------ RECORDS FOR THE TASK ------
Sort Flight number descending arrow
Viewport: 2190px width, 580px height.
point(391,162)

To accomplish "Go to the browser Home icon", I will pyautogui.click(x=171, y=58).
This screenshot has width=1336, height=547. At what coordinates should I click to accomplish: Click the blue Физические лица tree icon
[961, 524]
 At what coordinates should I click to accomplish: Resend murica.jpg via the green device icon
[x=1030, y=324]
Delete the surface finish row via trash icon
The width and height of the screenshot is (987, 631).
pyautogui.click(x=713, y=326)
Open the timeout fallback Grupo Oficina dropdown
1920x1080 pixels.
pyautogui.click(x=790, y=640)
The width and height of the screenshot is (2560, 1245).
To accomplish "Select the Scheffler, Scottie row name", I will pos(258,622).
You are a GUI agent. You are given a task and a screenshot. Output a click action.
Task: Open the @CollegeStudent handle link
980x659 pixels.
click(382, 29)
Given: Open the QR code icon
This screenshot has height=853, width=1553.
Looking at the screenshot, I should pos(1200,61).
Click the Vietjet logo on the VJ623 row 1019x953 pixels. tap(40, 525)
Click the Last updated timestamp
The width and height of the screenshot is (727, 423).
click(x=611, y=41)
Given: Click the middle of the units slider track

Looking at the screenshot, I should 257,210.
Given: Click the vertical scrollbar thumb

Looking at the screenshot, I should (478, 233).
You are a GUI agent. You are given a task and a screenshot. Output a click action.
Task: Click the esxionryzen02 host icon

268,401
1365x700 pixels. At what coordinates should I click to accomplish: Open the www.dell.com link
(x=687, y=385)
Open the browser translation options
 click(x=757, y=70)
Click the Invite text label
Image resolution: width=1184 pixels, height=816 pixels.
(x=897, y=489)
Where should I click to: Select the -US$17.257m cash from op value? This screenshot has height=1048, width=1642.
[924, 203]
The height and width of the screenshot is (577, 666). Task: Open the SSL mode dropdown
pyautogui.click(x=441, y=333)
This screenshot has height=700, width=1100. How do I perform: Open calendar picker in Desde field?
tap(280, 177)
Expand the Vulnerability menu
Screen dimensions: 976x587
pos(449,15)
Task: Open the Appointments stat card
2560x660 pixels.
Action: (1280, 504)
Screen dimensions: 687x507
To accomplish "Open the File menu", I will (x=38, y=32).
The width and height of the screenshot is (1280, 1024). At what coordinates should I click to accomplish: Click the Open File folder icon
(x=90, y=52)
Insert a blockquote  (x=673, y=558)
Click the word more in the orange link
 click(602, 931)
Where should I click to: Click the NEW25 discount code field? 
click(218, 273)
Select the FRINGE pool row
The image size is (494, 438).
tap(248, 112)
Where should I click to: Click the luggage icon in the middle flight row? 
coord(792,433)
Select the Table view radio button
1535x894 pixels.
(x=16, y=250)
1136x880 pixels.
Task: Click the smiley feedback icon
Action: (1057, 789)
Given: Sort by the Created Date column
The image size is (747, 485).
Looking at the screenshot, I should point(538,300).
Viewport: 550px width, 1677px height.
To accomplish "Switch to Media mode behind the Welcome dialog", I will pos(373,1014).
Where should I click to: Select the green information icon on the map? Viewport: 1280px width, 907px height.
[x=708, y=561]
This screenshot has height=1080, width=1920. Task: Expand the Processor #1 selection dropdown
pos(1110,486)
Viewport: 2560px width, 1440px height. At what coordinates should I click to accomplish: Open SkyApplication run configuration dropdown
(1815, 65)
------
Write out every line of the data above exactly as it appears.

FULL RESPONSE:
Sort Flight number descending arrow
Viewport: 2190px width, 580px height.
point(391,162)

To accomplish "Go to the browser Home icon", I will pyautogui.click(x=171, y=58).
This screenshot has width=1336, height=547. At what coordinates should I click to accomplish: Click the blue Физические лица tree icon
[961, 524]
 At what coordinates should I click to accomplish: Resend murica.jpg via the green device icon
[x=1030, y=324]
Delete the surface finish row via trash icon
The width and height of the screenshot is (987, 631).
pyautogui.click(x=713, y=326)
Open the timeout fallback Grupo Oficina dropdown
1920x1080 pixels.
pyautogui.click(x=790, y=640)
The width and height of the screenshot is (2560, 1245).
To accomplish "Select the Scheffler, Scottie row name", I will pos(258,622).
You are a GUI agent. You are given a task and a screenshot. Output a click action.
Task: Open the @CollegeStudent handle link
980x659 pixels.
click(382, 29)
Given: Open the QR code icon
This screenshot has height=853, width=1553.
Looking at the screenshot, I should pos(1200,61).
Click the Vietjet logo on the VJ623 row 1019x953 pixels. tap(40, 525)
Click the Last updated timestamp
The width and height of the screenshot is (727, 423).
click(x=611, y=41)
Given: Click the middle of the units slider track

Looking at the screenshot, I should 257,210.
Given: Click the vertical scrollbar thumb

Looking at the screenshot, I should (478, 233).
You are a GUI agent. You are given a task and a screenshot. Output a click action.
Task: Click the esxionryzen02 host icon

268,401
1365x700 pixels. At what coordinates should I click to accomplish: Open the www.dell.com link
(x=687, y=385)
Open the browser translation options
 click(x=757, y=70)
Click the Invite text label
Image resolution: width=1184 pixels, height=816 pixels.
(x=897, y=489)
Where should I click to: Select the -US$17.257m cash from op value? This screenshot has height=1048, width=1642.
[924, 203]
The height and width of the screenshot is (577, 666). Task: Open the SSL mode dropdown
pyautogui.click(x=441, y=333)
This screenshot has height=700, width=1100. How do I perform: Open calendar picker in Desde field?
tap(280, 177)
Expand the Vulnerability menu
Screen dimensions: 976x587
pos(449,15)
Task: Open the Appointments stat card
2560x660 pixels.
Action: (1280, 504)
Screen dimensions: 687x507
To accomplish "Open the File menu", I will (x=38, y=32).
The width and height of the screenshot is (1280, 1024). At what coordinates should I click to accomplish: Click the Open File folder icon
(x=90, y=52)
Insert a blockquote  (x=673, y=558)
Click the word more in the orange link
 click(602, 931)
Where should I click to: Click the NEW25 discount code field? 
click(218, 273)
Select the FRINGE pool row
The image size is (494, 438).
tap(248, 112)
Where should I click to: Click the luggage icon in the middle flight row? 
coord(792,433)
Select the Table view radio button
1535x894 pixels.
(x=16, y=250)
1136x880 pixels.
Task: Click the smiley feedback icon
Action: (1057, 789)
Given: Sort by the Created Date column
The image size is (747, 485).
Looking at the screenshot, I should point(538,300).
Viewport: 550px width, 1677px height.
To accomplish "Switch to Media mode behind the Welcome dialog", I will pos(373,1014).
Where should I click to: Select the green information icon on the map? Viewport: 1280px width, 907px height.
[x=708, y=561]
This screenshot has height=1080, width=1920. Task: Expand the Processor #1 selection dropdown
pos(1110,486)
Viewport: 2560px width, 1440px height. At what coordinates should I click to accomplish: Open SkyApplication run configuration dropdown
(1815, 65)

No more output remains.